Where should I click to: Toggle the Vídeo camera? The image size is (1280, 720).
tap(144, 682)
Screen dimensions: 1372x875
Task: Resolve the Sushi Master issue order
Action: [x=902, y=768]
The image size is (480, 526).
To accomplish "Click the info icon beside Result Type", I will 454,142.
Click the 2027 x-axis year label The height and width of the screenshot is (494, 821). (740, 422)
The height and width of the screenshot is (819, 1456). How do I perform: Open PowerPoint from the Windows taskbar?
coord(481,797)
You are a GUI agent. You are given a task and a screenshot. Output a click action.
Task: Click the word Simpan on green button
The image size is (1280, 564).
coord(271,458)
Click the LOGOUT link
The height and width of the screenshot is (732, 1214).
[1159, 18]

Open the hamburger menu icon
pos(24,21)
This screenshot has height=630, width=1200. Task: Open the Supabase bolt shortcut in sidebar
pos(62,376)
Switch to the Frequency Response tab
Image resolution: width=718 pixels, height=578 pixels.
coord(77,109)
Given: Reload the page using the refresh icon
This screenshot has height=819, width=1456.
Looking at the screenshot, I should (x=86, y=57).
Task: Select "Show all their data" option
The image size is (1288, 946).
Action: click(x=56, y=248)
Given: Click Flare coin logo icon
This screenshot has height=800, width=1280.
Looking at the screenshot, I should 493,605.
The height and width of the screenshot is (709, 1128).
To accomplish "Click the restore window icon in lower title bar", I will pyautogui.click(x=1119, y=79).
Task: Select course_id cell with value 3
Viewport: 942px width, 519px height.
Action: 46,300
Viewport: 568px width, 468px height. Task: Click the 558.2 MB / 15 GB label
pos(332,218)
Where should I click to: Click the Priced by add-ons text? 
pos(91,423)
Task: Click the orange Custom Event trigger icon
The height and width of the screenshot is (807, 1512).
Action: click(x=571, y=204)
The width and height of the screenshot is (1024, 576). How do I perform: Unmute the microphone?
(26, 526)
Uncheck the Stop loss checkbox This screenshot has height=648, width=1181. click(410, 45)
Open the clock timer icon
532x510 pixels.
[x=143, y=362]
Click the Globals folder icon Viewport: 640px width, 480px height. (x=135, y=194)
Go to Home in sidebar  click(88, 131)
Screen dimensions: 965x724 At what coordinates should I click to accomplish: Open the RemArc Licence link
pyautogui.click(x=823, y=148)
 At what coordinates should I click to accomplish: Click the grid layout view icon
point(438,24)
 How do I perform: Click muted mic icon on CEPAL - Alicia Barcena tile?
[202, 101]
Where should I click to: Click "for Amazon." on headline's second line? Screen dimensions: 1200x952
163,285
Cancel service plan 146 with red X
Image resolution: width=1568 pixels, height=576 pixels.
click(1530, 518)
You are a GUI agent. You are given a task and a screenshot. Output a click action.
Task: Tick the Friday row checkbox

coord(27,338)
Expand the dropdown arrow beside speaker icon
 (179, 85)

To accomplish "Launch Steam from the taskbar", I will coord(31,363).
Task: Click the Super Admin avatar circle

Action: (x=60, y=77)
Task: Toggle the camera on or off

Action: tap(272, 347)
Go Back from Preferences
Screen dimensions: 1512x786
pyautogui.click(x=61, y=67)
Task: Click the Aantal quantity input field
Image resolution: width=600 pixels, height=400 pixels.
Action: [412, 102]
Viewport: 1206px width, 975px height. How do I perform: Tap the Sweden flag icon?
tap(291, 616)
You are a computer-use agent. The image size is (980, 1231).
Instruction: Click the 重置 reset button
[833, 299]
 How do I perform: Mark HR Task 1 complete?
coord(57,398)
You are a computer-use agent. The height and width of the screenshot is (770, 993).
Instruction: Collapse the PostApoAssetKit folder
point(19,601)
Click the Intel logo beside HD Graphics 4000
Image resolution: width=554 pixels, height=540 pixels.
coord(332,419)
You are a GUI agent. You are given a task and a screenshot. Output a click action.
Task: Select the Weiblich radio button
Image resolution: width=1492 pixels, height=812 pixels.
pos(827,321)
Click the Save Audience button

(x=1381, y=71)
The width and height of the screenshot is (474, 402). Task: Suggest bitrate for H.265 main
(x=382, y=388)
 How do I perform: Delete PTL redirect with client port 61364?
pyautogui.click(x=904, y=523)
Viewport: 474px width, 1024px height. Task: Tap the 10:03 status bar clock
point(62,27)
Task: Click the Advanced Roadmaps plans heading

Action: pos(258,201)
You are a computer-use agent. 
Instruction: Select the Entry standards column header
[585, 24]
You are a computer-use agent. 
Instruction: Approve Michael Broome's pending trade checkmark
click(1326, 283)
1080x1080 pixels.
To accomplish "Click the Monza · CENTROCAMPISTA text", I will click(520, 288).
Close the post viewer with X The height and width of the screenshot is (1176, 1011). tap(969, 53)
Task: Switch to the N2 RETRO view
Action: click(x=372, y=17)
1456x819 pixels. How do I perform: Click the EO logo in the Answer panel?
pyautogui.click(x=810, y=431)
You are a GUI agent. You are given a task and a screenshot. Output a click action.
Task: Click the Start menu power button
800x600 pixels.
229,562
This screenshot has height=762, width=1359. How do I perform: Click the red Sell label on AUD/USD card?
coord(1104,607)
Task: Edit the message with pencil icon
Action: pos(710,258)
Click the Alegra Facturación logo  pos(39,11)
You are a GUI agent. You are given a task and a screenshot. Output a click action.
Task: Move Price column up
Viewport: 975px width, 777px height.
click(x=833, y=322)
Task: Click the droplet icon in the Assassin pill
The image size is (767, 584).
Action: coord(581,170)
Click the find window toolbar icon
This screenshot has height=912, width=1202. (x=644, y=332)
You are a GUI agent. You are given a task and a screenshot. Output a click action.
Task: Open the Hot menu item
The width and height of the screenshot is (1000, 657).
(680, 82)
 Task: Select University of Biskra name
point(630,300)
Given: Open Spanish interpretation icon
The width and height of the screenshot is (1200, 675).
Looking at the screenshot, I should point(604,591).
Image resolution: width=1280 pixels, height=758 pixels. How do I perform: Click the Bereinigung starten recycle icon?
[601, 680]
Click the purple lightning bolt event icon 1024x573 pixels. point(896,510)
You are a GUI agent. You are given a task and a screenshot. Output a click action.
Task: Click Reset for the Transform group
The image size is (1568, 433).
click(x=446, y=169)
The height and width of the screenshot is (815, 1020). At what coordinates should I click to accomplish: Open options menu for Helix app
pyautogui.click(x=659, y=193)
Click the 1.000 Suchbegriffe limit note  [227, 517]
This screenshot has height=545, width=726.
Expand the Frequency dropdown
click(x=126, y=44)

# [WHAT YOU NEED TO DO]
In full and without change, transcribe the entries.

# [RESULT OF THIS TASK]
Where should I click to: Toggle the Vídeo camera? The image size is (1280, 720).
tap(144, 682)
Screen dimensions: 1372x875
Task: Resolve the Sushi Master issue order
Action: [x=902, y=768]
The image size is (480, 526).
To accomplish "Click the info icon beside Result Type", I will 454,142.
Click the 2027 x-axis year label The height and width of the screenshot is (494, 821). (740, 422)
The height and width of the screenshot is (819, 1456). How do I perform: Open PowerPoint from the Windows taskbar?
coord(481,797)
You are a GUI agent. You are given a task and a screenshot. Output a click action.
Task: Click the word Simpan on green button
The image size is (1280, 564).
coord(271,458)
Click the LOGOUT link
The height and width of the screenshot is (732, 1214).
[1159, 18]

Open the hamburger menu icon
pos(24,21)
This screenshot has height=630, width=1200. Task: Open the Supabase bolt shortcut in sidebar
pos(62,376)
Switch to the Frequency Response tab
Image resolution: width=718 pixels, height=578 pixels.
coord(77,109)
Given: Reload the page using the refresh icon
This screenshot has height=819, width=1456.
Looking at the screenshot, I should (x=86, y=57).
Task: Select "Show all their data" option
The image size is (1288, 946).
Action: click(x=56, y=248)
Given: Click Flare coin logo icon
This screenshot has height=800, width=1280.
Looking at the screenshot, I should 493,605.
The height and width of the screenshot is (709, 1128).
To accomplish "Click the restore window icon in lower title bar", I will pyautogui.click(x=1119, y=79).
Task: Select course_id cell with value 3
Viewport: 942px width, 519px height.
Action: 46,300
Viewport: 568px width, 468px height. Task: Click the 558.2 MB / 15 GB label
pos(332,218)
Where should I click to: Click the Priced by add-ons text? 
pos(91,423)
Task: Click the orange Custom Event trigger icon
The height and width of the screenshot is (807, 1512).
Action: click(x=571, y=204)
The width and height of the screenshot is (1024, 576). How do I perform: Unmute the microphone?
(26, 526)
Uncheck the Stop loss checkbox This screenshot has height=648, width=1181. click(410, 45)
Open the clock timer icon
532x510 pixels.
[x=143, y=362]
Click the Globals folder icon Viewport: 640px width, 480px height. (x=135, y=194)
Go to Home in sidebar  click(88, 131)
Screen dimensions: 965x724 At what coordinates should I click to accomplish: Open the RemArc Licence link
pyautogui.click(x=823, y=148)
 At what coordinates should I click to accomplish: Click the grid layout view icon
point(438,24)
 How do I perform: Click muted mic icon on CEPAL - Alicia Barcena tile?
[202, 101]
Where should I click to: Click "for Amazon." on headline's second line? Screen dimensions: 1200x952
163,285
Cancel service plan 146 with red X
Image resolution: width=1568 pixels, height=576 pixels.
click(1530, 518)
You are a GUI agent. You are given a task and a screenshot. Output a click action.
Task: Tick the Friday row checkbox

coord(27,338)
Expand the dropdown arrow beside speaker icon
 (179, 85)

To accomplish "Launch Steam from the taskbar", I will coord(31,363).
Task: Click the Super Admin avatar circle

Action: (x=60, y=77)
Task: Toggle the camera on or off

Action: tap(272, 347)
Go Back from Preferences
Screen dimensions: 1512x786
pyautogui.click(x=61, y=67)
Task: Click the Aantal quantity input field
Image resolution: width=600 pixels, height=400 pixels.
Action: [412, 102]
Viewport: 1206px width, 975px height. How do I perform: Tap the Sweden flag icon?
tap(291, 616)
You are a computer-use agent. The image size is (980, 1231).
Instruction: Click the 重置 reset button
[833, 299]
 How do I perform: Mark HR Task 1 complete?
coord(57,398)
You are a computer-use agent. The height and width of the screenshot is (770, 993).
Instruction: Collapse the PostApoAssetKit folder
point(19,601)
Click the Intel logo beside HD Graphics 4000
Image resolution: width=554 pixels, height=540 pixels.
coord(332,419)
You are a GUI agent. You are given a task and a screenshot. Output a click action.
Task: Select the Weiblich radio button
Image resolution: width=1492 pixels, height=812 pixels.
pos(827,321)
Click the Save Audience button

(x=1381, y=71)
The width and height of the screenshot is (474, 402). Task: Suggest bitrate for H.265 main
(x=382, y=388)
 How do I perform: Delete PTL redirect with client port 61364?
pyautogui.click(x=904, y=523)
Viewport: 474px width, 1024px height. Task: Tap the 10:03 status bar clock
point(62,27)
Task: Click the Advanced Roadmaps plans heading

Action: pos(258,201)
You are a computer-use agent. 
Instruction: Select the Entry standards column header
[585, 24]
You are a computer-use agent. 
Instruction: Approve Michael Broome's pending trade checkmark
click(1326, 283)
1080x1080 pixels.
To accomplish "Click the Monza · CENTROCAMPISTA text", I will click(520, 288).
Close the post viewer with X The height and width of the screenshot is (1176, 1011). tap(969, 53)
Task: Switch to the N2 RETRO view
Action: click(x=372, y=17)
1456x819 pixels. How do I perform: Click the EO logo in the Answer panel?
pyautogui.click(x=810, y=431)
You are a GUI agent. You are given a task and a screenshot. Output a click action.
Task: Click the Start menu power button
800x600 pixels.
229,562
This screenshot has height=762, width=1359. How do I perform: Click the red Sell label on AUD/USD card?
coord(1104,607)
Task: Edit the message with pencil icon
Action: pos(710,258)
Click the Alegra Facturación logo  pos(39,11)
You are a GUI agent. You are given a task and a screenshot. Output a click action.
Task: Move Price column up
Viewport: 975px width, 777px height.
click(x=833, y=322)
Task: Click the droplet icon in the Assassin pill
The image size is (767, 584).
Action: coord(581,170)
Click the find window toolbar icon
This screenshot has height=912, width=1202. (x=644, y=332)
You are a GUI agent. You are given a task and a screenshot. Output a click action.
Task: Open the Hot menu item
The width and height of the screenshot is (1000, 657).
(680, 82)
 Task: Select University of Biskra name
point(630,300)
Given: Open Spanish interpretation icon
The width and height of the screenshot is (1200, 675).
Looking at the screenshot, I should point(604,591).
Image resolution: width=1280 pixels, height=758 pixels. How do I perform: Click the Bereinigung starten recycle icon?
[601, 680]
Click the purple lightning bolt event icon 1024x573 pixels. point(896,510)
You are a GUI agent. You are given a task and a screenshot. Output a click action.
Task: Click Reset for the Transform group
The image size is (1568, 433).
click(x=446, y=169)
The height and width of the screenshot is (815, 1020). At what coordinates should I click to accomplish: Open options menu for Helix app
pyautogui.click(x=659, y=193)
Click the 1.000 Suchbegriffe limit note  [227, 517]
This screenshot has height=545, width=726.
Expand the Frequency dropdown
click(x=126, y=44)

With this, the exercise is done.